Public / Private Partnership Options for Building Transportation Facilities

Public Private Partnership Options for Building Transportation Facilities

Source: adapted from US Department of Transportation, Federal Highway Administration (2007) Financing Freight Improvements, Publication #FHWA-HOP-06-108.

The main forms of Public / Private Partnerships (PPP) include:

  • Design-Bid-Build. In the first stage, a contract is awarded to an engineering design firm to set a clear guideline regarding the potential costs, materials, and equipment required to complete a public works project. Then, private contractors are invited to bid on the proposed specifications, which are reviewed by the public entity. The winning contractor then undertakes the construction phase, and once completed, the public sector will perform management and maintenance. All steps are financed by the public sector.
  • Private Contract Fee Services. A common contract structure where the public sector transfers the responsibility of specific services, such as operation and maintenance of public infrastructures, to the private sector. A variety of private firms have specialized in providing services to transport infrastructure, particularly in terms of maintenance, repairs, and upgrades.
  • Design-Build.
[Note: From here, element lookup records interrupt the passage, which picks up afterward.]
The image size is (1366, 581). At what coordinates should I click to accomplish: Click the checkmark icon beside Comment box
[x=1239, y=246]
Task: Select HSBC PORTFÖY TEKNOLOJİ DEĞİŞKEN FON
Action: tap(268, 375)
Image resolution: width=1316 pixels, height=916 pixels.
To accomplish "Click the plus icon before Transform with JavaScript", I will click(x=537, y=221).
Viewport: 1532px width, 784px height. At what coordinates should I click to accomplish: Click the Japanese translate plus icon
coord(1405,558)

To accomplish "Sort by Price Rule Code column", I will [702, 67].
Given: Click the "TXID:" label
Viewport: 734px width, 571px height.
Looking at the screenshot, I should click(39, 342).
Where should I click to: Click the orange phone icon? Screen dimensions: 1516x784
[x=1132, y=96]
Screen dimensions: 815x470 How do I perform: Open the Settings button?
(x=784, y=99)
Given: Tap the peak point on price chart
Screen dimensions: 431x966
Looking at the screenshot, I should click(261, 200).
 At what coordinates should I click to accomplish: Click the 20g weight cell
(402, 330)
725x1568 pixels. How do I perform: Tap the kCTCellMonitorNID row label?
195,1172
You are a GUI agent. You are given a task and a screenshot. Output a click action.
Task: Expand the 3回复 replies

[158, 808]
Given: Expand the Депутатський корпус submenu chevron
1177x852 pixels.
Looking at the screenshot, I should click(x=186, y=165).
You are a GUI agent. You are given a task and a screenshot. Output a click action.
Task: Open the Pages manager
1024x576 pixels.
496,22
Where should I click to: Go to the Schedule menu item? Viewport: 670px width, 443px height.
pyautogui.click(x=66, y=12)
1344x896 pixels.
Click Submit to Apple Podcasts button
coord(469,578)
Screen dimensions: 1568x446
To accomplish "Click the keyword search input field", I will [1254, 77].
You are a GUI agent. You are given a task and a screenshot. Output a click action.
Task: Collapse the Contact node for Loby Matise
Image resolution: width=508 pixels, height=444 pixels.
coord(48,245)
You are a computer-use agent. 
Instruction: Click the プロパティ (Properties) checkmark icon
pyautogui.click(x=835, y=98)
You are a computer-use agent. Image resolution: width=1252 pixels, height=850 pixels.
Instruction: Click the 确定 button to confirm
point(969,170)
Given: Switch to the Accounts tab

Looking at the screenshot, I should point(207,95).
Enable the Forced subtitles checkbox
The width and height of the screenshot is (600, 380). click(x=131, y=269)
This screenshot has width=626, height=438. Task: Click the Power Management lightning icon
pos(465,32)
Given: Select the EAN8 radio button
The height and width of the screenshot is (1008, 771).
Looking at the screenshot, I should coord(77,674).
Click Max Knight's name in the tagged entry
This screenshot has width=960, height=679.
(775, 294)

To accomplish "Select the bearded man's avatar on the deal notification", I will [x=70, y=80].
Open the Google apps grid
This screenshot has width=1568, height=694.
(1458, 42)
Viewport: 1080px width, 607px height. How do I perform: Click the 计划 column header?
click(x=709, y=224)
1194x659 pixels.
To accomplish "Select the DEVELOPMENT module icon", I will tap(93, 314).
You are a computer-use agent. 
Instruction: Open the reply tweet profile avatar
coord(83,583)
Similar to the design-bid-build partnership with the exception that they are combined with a single contract. As usual, the public sector owns the infrastructure and bears the responsibility for its financing, operation, and maintenance.
  • Build-Operate-Transfer. While the public sector is responsible for the financing of the infrastructure, a private entity provides for construction and operation. It is also known as a “turnkey” PPP since, after a specified amount of time, the public sector takes over the infrastructure. It can be decided to extend the operation contract to the same operator or have it up for bid.
  • Design-Build-Finance-Operate. The responsibilities for designing, building, financing, and operating the infrastructure fall in the hands of the private sector, but ownership remains public. However, there is some flexibility in the PPP as the respective shares of the financing could come from a pool of public and private interests. Flexibility also takes form in terms of the nature of the financing, which can be capital or in-kind (e.g. land). The expectation is that the contracted debt used to finance transport infrastructure will be recovered by future revenues, which implies that user fees will be applied and that debt (such as bonds) is leveraged by future revenues.
  • Build-Own-Operate. The design, development, financing, building, operation, and maintenance of infrastructure fall completely under the responsibility of the private sector, and this for the duration of the concession, which is dominantly long term. Public sector involvement is limited to the general regulatory framework and assures compliance with the contract terms.

One of the purpose of PPP is to share risks about a capital intensive project.